======== Data shown

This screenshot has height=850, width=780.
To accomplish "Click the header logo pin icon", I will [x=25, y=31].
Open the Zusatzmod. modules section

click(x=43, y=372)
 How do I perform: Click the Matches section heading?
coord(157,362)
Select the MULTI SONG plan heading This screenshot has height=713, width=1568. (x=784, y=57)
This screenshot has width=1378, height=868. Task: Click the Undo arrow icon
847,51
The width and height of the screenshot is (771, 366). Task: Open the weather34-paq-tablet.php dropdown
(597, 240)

================

• Your assignment:
Write out the records above exactly as given.

• Response:
This screenshot has height=850, width=780.
To accomplish "Click the header logo pin icon", I will [x=25, y=31].
Open the Zusatzmod. modules section

click(x=43, y=372)
 How do I perform: Click the Matches section heading?
coord(157,362)
Select the MULTI SONG plan heading This screenshot has height=713, width=1568. (x=784, y=57)
This screenshot has width=1378, height=868. Task: Click the Undo arrow icon
847,51
The width and height of the screenshot is (771, 366). Task: Open the weather34-paq-tablet.php dropdown
(597, 240)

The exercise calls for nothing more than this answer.